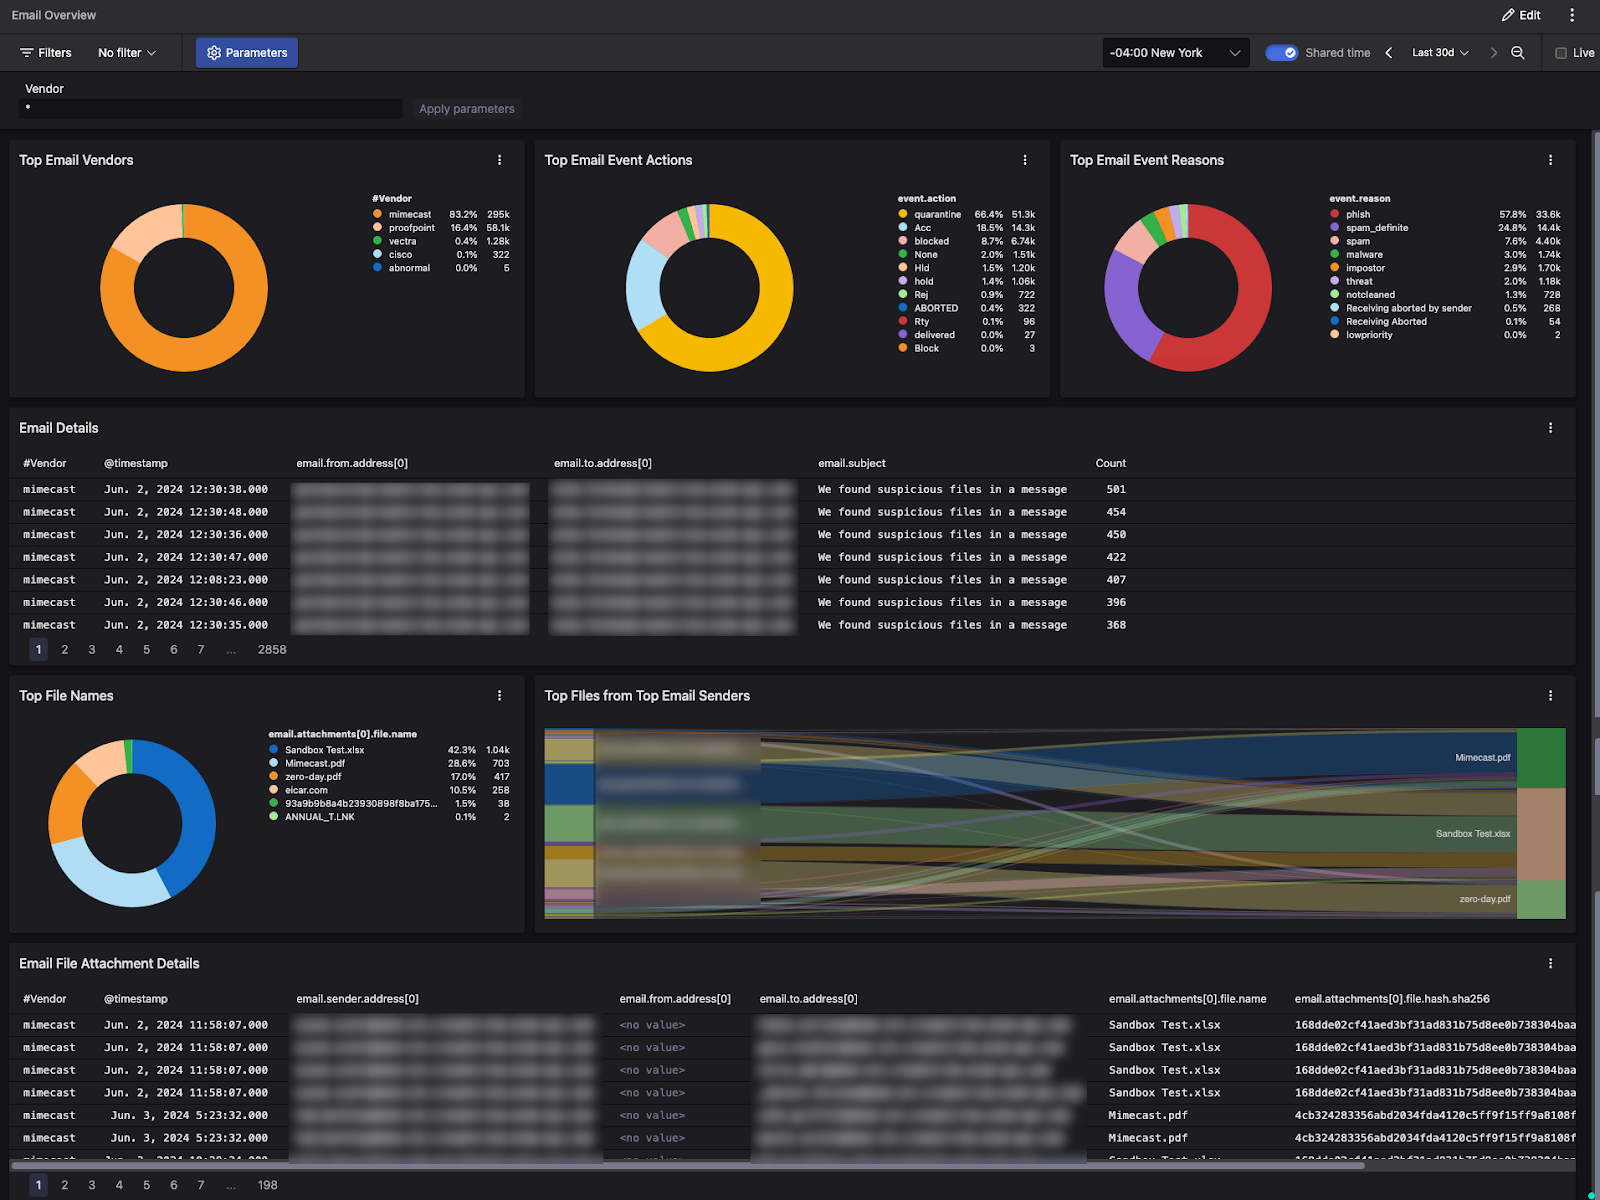Click the forward chevron to shift time later
The image size is (1600, 1200).
pyautogui.click(x=1493, y=52)
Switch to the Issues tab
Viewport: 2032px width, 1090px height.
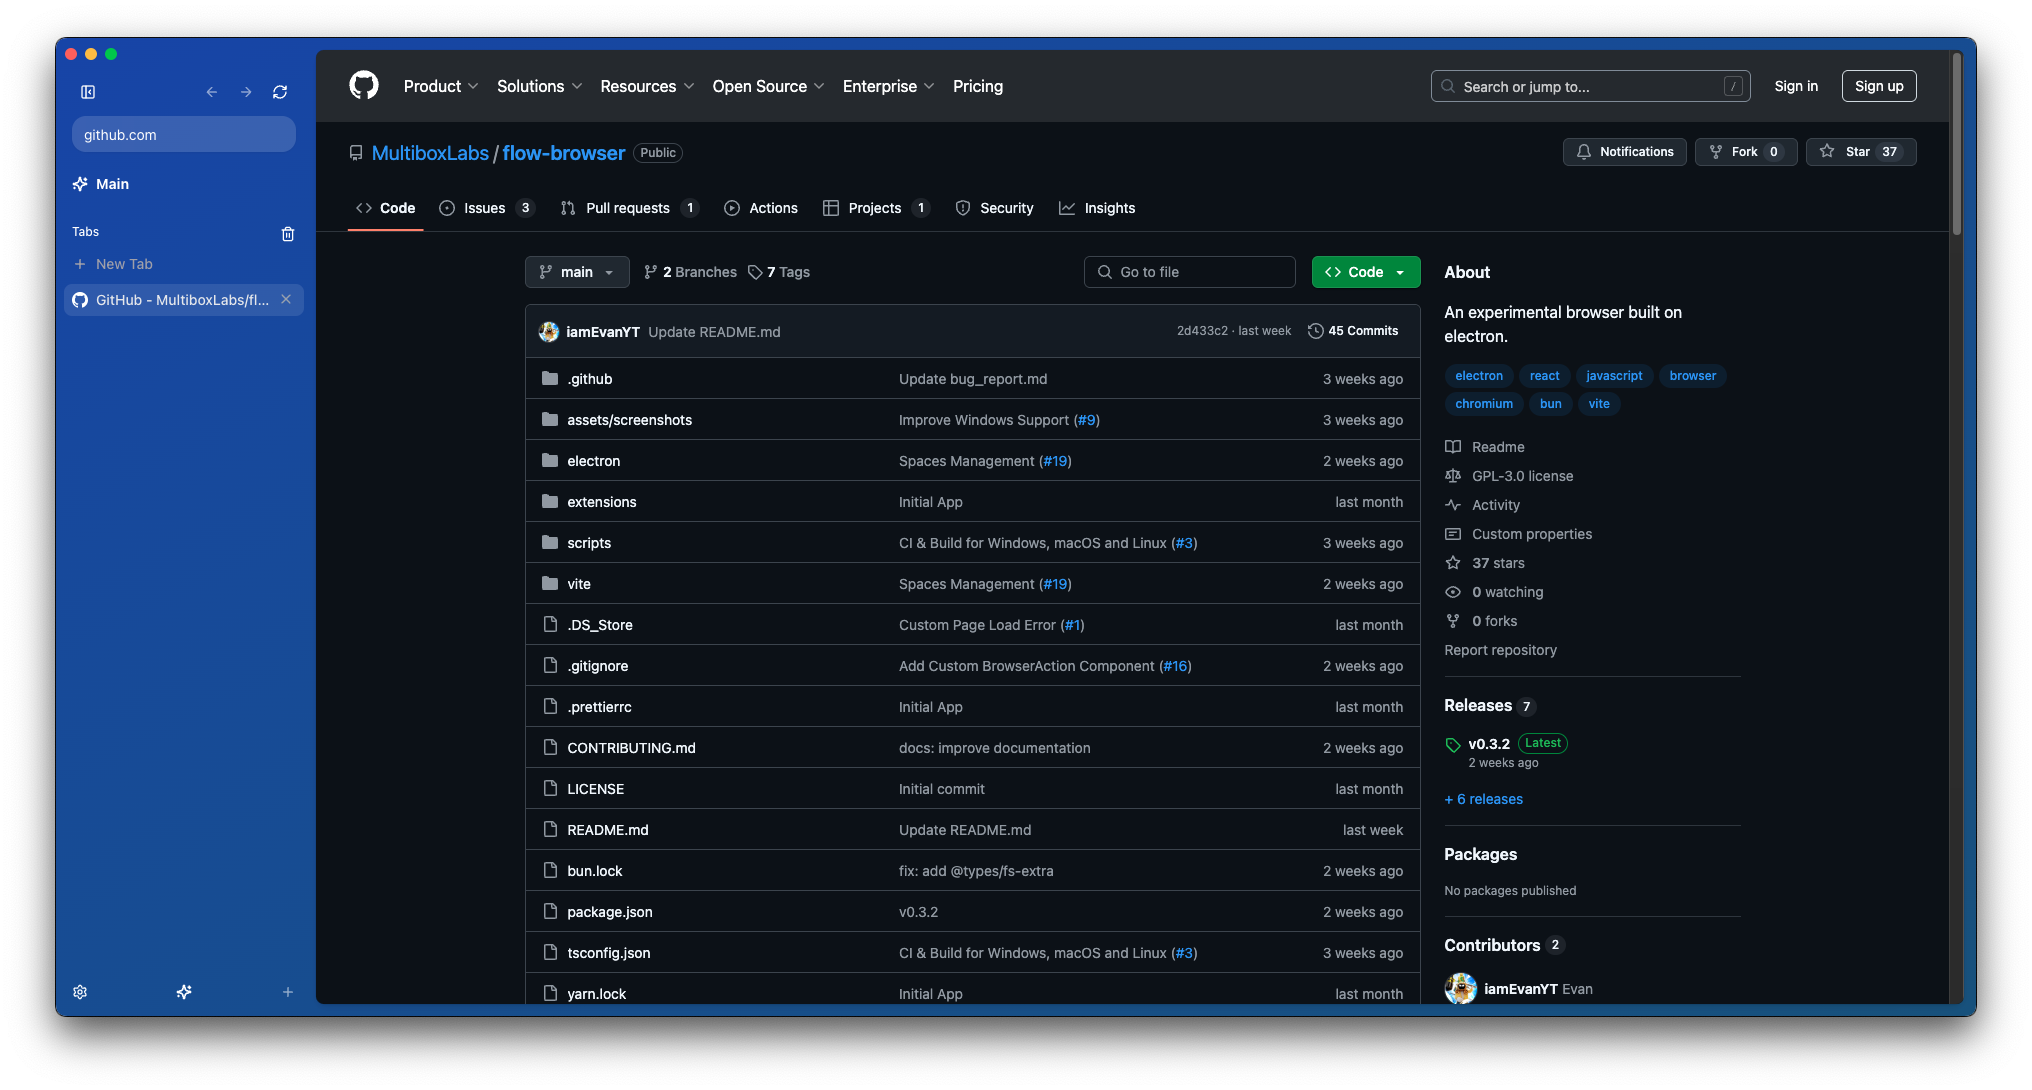[x=486, y=208]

§ Exercise directions
From the line containing "Switch to the Issues tab" through the last line of the listing, inclusive, transcribe every line exactly and nothing else; the pictures stay out.

§ Output
Switch to the Issues tab
Viewport: 2032px width, 1090px height.
[x=486, y=208]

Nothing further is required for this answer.